Along with lower interest rates, the real estate industry has become a buyers market. Here are some tips to help you determine if a low down payment mortgage is right for you.
The FHA is in charge of insuring loans for the lender, not you. However, this affects you as a whole because when the lender can save money, so will you. Mortgage insurance is not rolled into your loan payment, it is an additional fee. This fee will go up and down, and is mandated by federal regulations. It is a safety net to ensure there is plenty of money to care for defaulted loans.
There was a spike in the FHA fee rate when individuals became less reliable in 2008. Since then, funding has become stabilized and rates were cut.
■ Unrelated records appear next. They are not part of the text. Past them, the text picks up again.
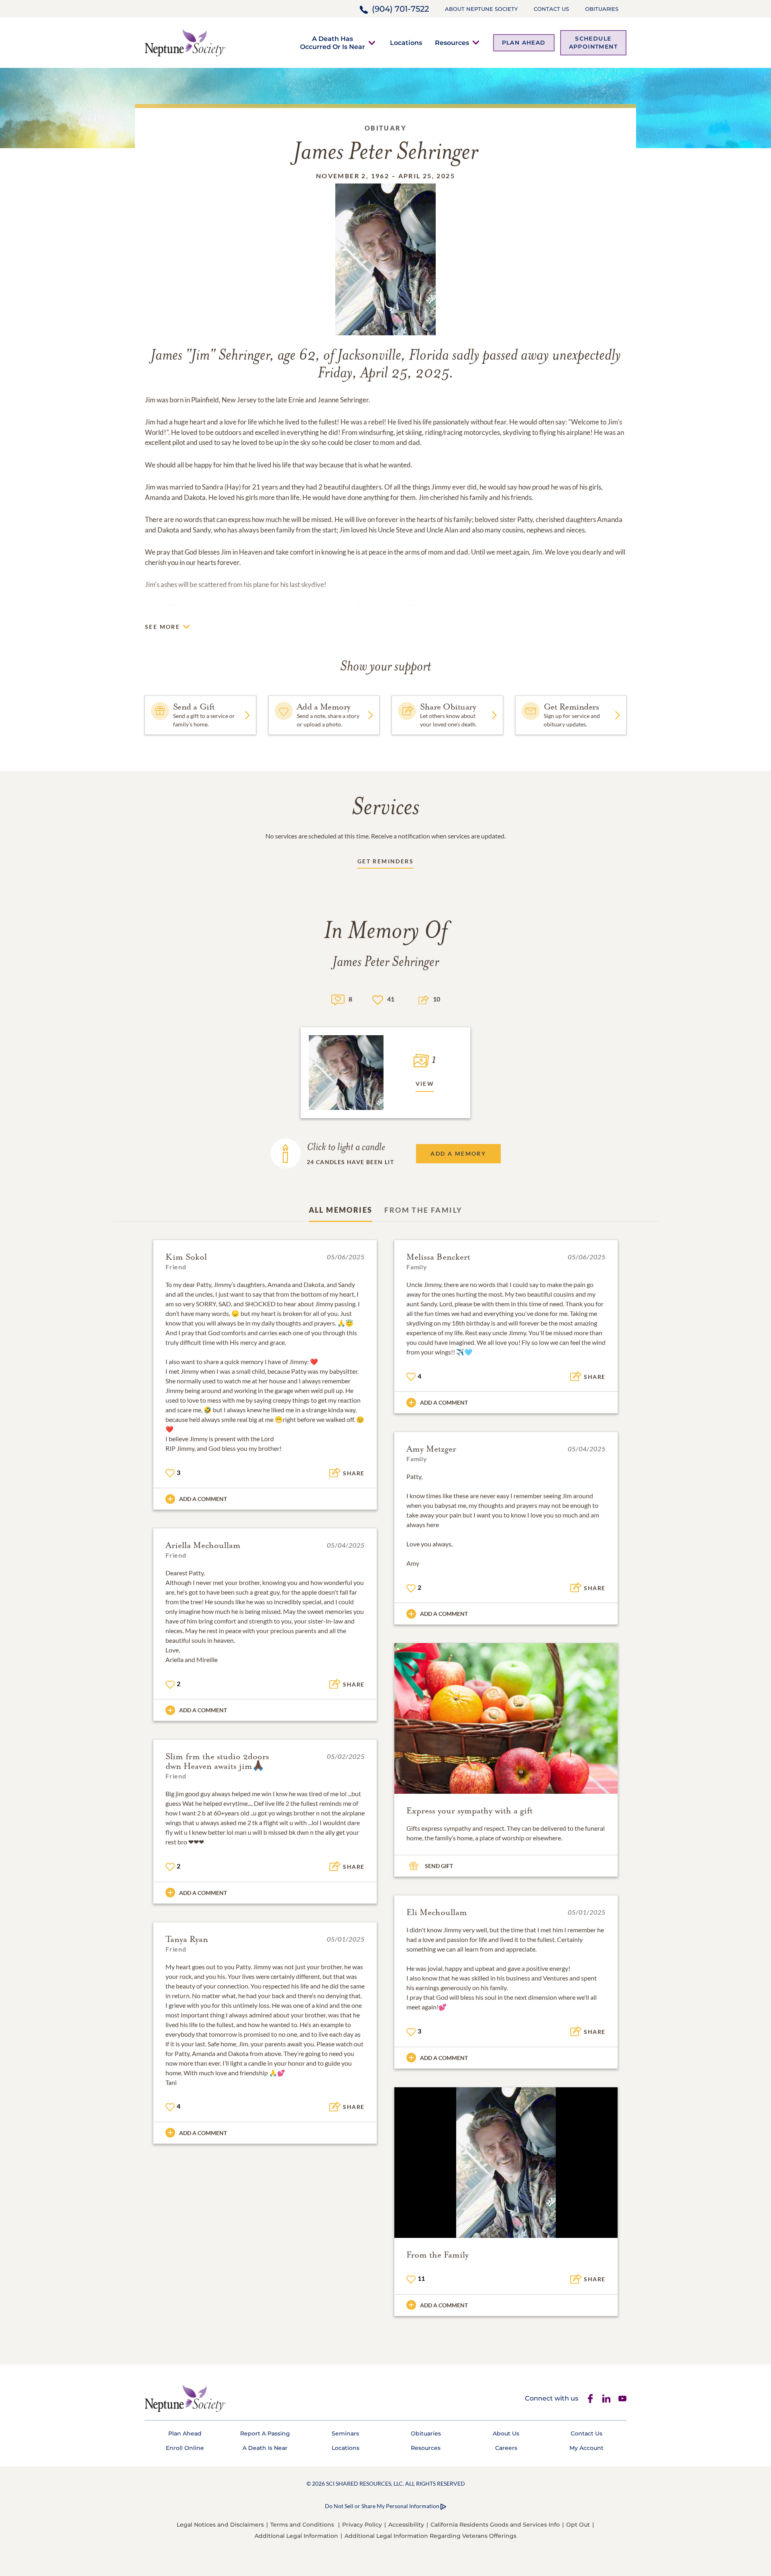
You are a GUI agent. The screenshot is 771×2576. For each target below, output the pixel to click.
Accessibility (406, 2524)
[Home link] (185, 42)
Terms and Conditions (302, 2524)
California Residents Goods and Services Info (495, 2524)
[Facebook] (590, 2398)
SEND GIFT (439, 1865)
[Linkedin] (606, 2398)
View (425, 1083)
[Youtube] (622, 2398)
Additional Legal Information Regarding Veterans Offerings (430, 2535)
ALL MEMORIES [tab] (341, 1209)
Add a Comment (203, 1498)
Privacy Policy (362, 2524)
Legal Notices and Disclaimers (220, 2524)
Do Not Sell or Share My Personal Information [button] (382, 2506)
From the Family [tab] (423, 1209)
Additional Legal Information (296, 2535)
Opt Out (578, 2524)
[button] (332, 42)
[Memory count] (338, 999)
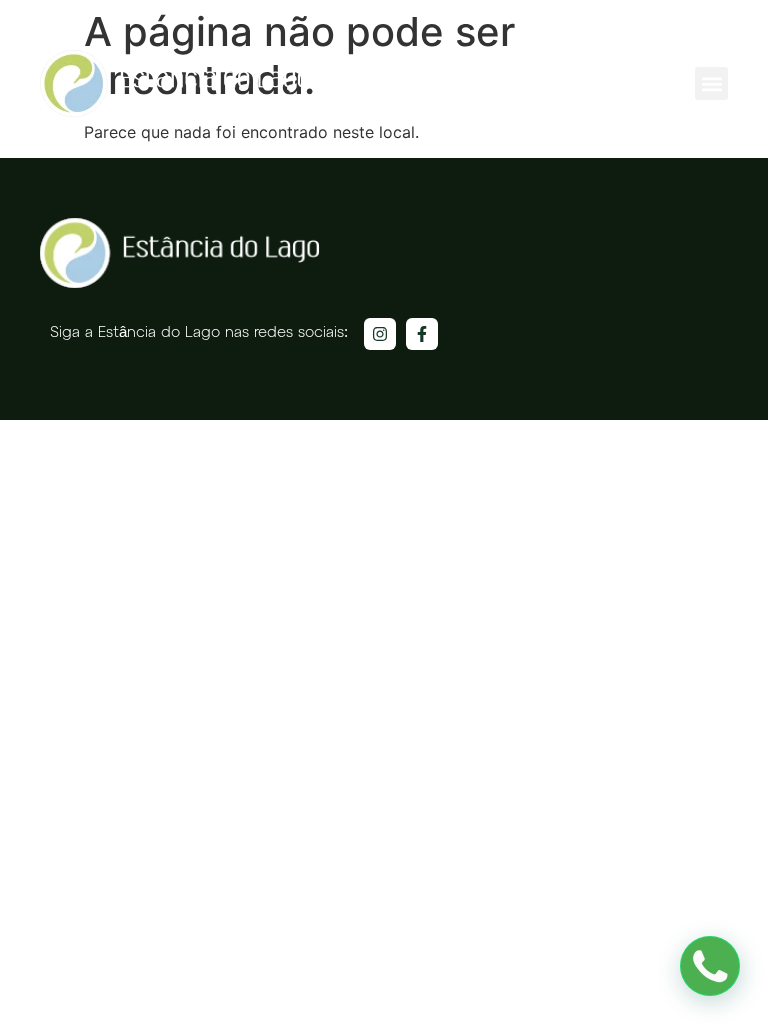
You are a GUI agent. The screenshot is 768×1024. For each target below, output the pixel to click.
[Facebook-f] (422, 334)
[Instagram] (380, 334)
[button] (711, 83)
The housing market has rebounded, and these rates are becoming more and more reasonable.
There are other options to obtaining a low down payment, besides FHA. Fannie and Freddie have both presented an option that is a rate of 3%. With these types of loans you do not have the FHA mortgage insurance, but rather a private mortgage insurance. You end up paying this type of insurance off in as little as two years. Plus, the mortgage insurance could become a tax deductible.
With the FHA option you will have a 3.5% down payment, while PMI only requires a 3%. You will be required to pay 1.75 percent of the loan total upfront with an FHA loan. This still works out to be $66 less a month when compared to PMI. However, if you flip to a 5% down payment with PMI, that will decrease the rate to 1.05% and the monthly payment for PMI is cheaper.